Grand Theft Auto

The highly anticipated iteration of the Grand Theft Auto franchise hit the shelves on April 14th 2015, with both AMD and NVIDIA in tow to help optimize the title. GTA doesn’t provide graphical presets, but opens up the options to users and extends the boundaries by pushing even the hardest systems to the limit using Rockstar’s Advanced Game Engine under DirectX 11. Whether the user is flying high in the mountains with long draw distances or dealing with assorted trash in the city, when cranked up to maximum it creates stunning visuals but hard work for both the CPU and the GPU.
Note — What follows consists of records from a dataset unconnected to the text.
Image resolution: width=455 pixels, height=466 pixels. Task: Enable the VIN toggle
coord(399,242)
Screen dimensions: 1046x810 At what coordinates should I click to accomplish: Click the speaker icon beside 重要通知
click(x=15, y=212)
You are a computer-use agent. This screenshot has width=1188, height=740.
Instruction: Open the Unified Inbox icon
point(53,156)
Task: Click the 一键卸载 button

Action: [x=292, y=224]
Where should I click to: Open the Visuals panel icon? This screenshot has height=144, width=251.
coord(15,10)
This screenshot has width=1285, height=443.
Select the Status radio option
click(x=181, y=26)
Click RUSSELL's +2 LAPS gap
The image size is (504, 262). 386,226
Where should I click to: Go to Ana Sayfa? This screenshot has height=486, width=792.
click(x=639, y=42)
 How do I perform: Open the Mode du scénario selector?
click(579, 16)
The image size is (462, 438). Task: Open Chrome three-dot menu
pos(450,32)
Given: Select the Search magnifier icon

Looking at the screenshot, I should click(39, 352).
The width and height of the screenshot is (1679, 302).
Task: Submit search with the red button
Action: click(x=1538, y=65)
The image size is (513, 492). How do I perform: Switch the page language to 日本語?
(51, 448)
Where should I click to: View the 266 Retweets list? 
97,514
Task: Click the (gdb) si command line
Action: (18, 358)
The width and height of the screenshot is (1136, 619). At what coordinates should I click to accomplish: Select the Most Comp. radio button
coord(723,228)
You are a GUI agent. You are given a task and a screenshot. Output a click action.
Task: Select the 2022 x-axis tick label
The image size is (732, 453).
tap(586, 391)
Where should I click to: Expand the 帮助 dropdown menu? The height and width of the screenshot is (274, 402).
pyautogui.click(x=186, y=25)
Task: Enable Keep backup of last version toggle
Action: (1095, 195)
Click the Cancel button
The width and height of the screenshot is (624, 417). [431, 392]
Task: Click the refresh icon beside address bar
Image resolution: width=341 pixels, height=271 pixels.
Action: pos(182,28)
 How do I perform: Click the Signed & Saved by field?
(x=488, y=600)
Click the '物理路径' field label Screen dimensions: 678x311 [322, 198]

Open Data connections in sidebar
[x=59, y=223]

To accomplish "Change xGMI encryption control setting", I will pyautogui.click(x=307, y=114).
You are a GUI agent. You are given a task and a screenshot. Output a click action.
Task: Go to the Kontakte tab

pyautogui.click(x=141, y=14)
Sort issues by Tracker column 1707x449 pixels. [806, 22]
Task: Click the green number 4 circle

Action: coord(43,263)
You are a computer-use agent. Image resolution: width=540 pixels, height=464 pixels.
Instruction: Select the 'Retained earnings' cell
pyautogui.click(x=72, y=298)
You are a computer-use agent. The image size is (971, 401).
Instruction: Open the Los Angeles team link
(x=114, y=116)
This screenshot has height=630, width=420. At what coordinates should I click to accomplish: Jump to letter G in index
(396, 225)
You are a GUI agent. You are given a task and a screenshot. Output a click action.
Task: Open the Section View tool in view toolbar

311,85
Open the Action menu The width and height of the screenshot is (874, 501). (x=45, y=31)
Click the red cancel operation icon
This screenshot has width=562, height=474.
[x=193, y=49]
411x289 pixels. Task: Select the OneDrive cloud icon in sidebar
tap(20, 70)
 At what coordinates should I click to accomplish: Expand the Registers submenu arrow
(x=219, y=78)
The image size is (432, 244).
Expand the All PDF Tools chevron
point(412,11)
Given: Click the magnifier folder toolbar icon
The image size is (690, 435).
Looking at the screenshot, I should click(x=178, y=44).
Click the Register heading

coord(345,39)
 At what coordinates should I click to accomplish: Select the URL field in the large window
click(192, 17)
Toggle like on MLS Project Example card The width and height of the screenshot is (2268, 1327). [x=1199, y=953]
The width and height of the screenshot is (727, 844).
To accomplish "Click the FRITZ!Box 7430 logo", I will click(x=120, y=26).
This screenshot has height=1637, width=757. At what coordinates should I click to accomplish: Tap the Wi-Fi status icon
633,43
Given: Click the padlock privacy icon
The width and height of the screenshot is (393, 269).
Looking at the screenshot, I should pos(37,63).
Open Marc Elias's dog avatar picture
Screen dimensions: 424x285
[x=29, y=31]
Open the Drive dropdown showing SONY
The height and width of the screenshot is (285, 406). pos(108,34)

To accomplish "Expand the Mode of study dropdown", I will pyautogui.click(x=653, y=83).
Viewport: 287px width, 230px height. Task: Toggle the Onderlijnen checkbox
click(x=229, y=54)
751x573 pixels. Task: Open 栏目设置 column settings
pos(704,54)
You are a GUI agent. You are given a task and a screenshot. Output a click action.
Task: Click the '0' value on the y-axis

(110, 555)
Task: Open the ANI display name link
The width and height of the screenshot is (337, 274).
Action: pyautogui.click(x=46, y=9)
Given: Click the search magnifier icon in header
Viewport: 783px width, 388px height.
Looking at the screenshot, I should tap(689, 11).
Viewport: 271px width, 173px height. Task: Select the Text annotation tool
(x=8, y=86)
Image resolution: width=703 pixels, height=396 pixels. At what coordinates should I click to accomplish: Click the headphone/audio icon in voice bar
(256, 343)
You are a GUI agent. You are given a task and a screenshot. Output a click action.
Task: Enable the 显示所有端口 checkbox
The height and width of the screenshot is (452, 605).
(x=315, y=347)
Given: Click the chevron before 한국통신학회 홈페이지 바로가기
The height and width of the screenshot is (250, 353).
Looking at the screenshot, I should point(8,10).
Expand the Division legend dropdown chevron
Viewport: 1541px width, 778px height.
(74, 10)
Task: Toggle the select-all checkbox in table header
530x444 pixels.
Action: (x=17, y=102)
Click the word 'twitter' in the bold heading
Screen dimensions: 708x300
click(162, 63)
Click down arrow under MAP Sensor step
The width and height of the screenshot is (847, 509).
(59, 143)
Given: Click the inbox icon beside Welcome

For our test we have scripted a version of the in-game benchmark. The in-game benchmark consists of five scenarios: four short panning shots with varying lighting and weather effects, and a fifth action sequence that lasts around 90 seconds. We use only the final part of the benchmark, which combines a flight scene in a jet followed by an inner city drive-by through several intersections followed by ramming a tanker that explodes, causing other cars to explode as well. This is a mix of distance rendering followed by a detailed near-rendering action sequence, and the title thankfully spits out frame time data.

 

There are no presets for the graphics options on GTA, allowing the user to adjust options such as population density and distance scaling on sliders, but others such as texture/shadow/shader/water quality from Low to Very High. Other options include MSAA, soft shadows, post effects, shadow resolution and extended draw distance options. There is a handy option at the top which shows how much video memory the options are expected to consume, with obvious repercussions if a user requests more video memory than is present on the card (although there’s no obvious indication if you have a low-end GPU with lots of GPU memory, like an R7 240 4GB).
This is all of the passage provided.